• _Text segment_
+ + + + +

Beauty Vs Brains Vs Barbie
Published Nov 21, 2014
Dear world—are we still pitting beauty against brains? Exactly what part of looking good rules out mind power? It seems the logic that pretty girls can’t possess intellect was once as popular as the notion that cats and dogs don’t get along, but since YouTube’s ultra-cute channels rained on that parade a long time ago, how come we’re still seeing examples of empty-headed beauty in the media?
Case in point, our pal Barbie—a notable beauty icon at that. Barbie has made more than a handful of questionable choices throughout the years involving body weight and racial representation. However, her book– I Can Be A Computer Engineer, represents her as even more brainless than 1992’s Teen Talk talking Barbie doll that can be quoted famously to speak the pre-recorded phrase “Math class is tough!”, a statement absorbed by thousands of young minds, clearly encouraging them to enjoy crunching numbers—not.
In Barbie’s computer engineering read, our tall blonde role model manages to infect not one but two computers with a virus all while designing a computer game that features a cute digital puppy. After a quickie pillow fight with her brunette sister Skipper (yes this actually happens), our heroine learns about how to fix the infected computers in school, but then decides to pass the job onto two of her male classmates who repair the crashed hard drives of both computers, and turn Barbie’s video game designs into a real live engineered computer game–—all in less time than a sisterly pillow fight.
Barbie messes everything up, some boys fix it and complete her work, and Barbie’s hair looks really really good the whole gosh darn time. Not only would “Barbie Has a Software Idea” be a better title for the book, it is the book. Who needs all the extra words? Certainly not pretty girls.

+ + + + +

• _Dataset extract_
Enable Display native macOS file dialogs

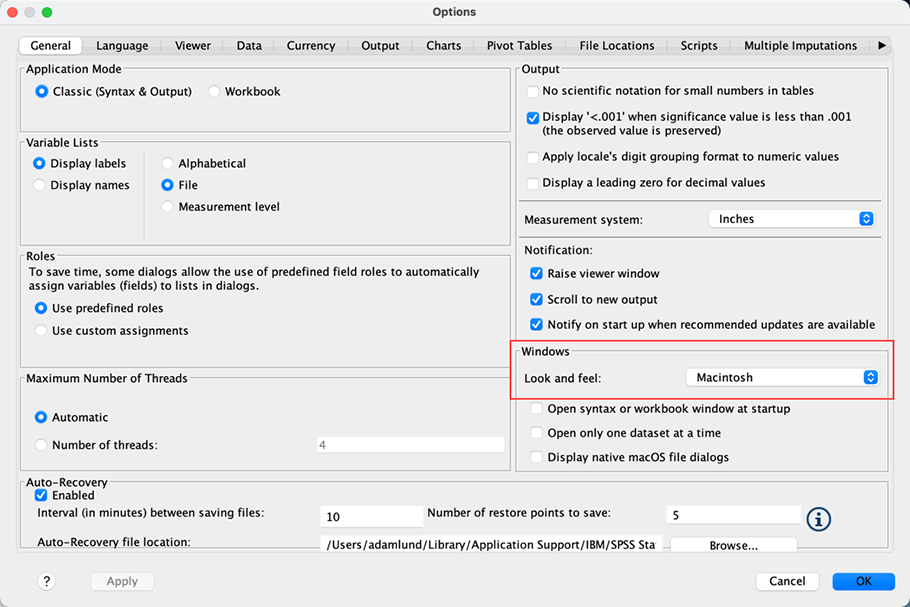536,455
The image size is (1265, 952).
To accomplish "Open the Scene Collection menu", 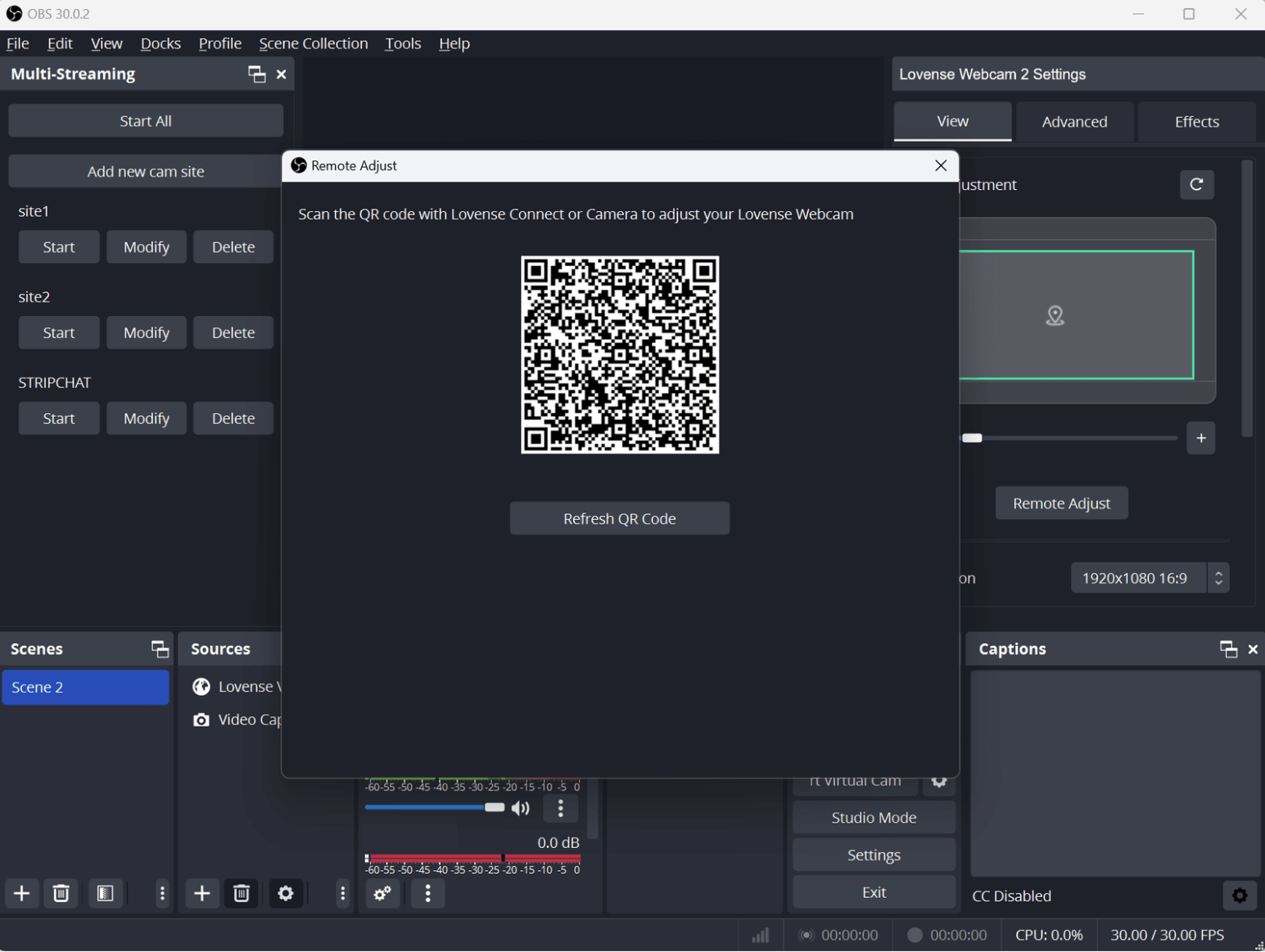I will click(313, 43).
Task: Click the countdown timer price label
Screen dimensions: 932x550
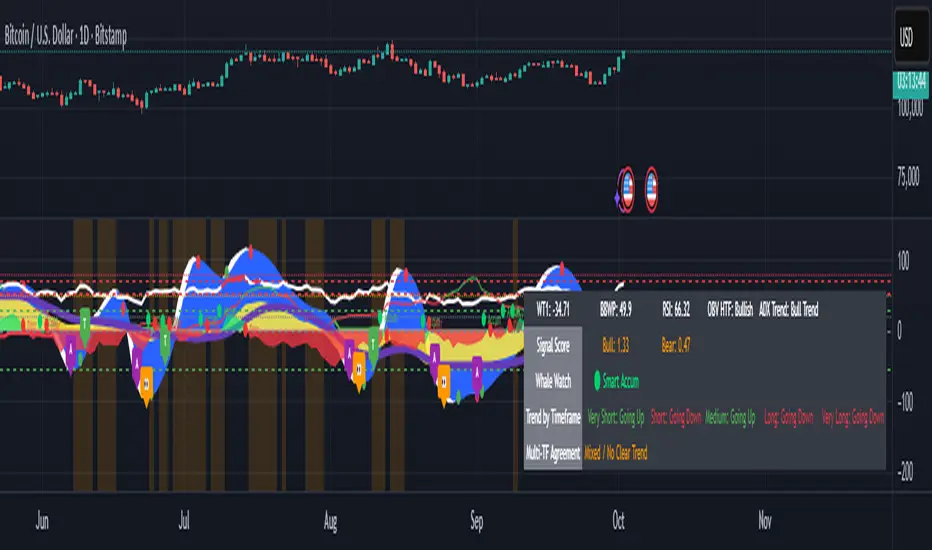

+ + + + +

• _Assignment_
In the article on Barbie, can you give the stretch from "Case in point, our" through "enjoy crunching numbers—not." again, substituting "Science class" for "Math class"? You won't need the lines for this.

• _Your solution_
Case in point, our pal Barbie—a notable beauty icon at that. Barbie has made more than a handful of questionable choices throughout the years involving body weight and racial representation. However, her book– I Can Be A Computer Engineer, represents her as even more brainless than 1992’s Teen Talk talking Barbie doll that can be quoted famously to speak the pre-recorded phrase “Science class is tough!”, a statement absorbed by thousands of young minds, clearly encouraging them to enjoy crunching numbers—not.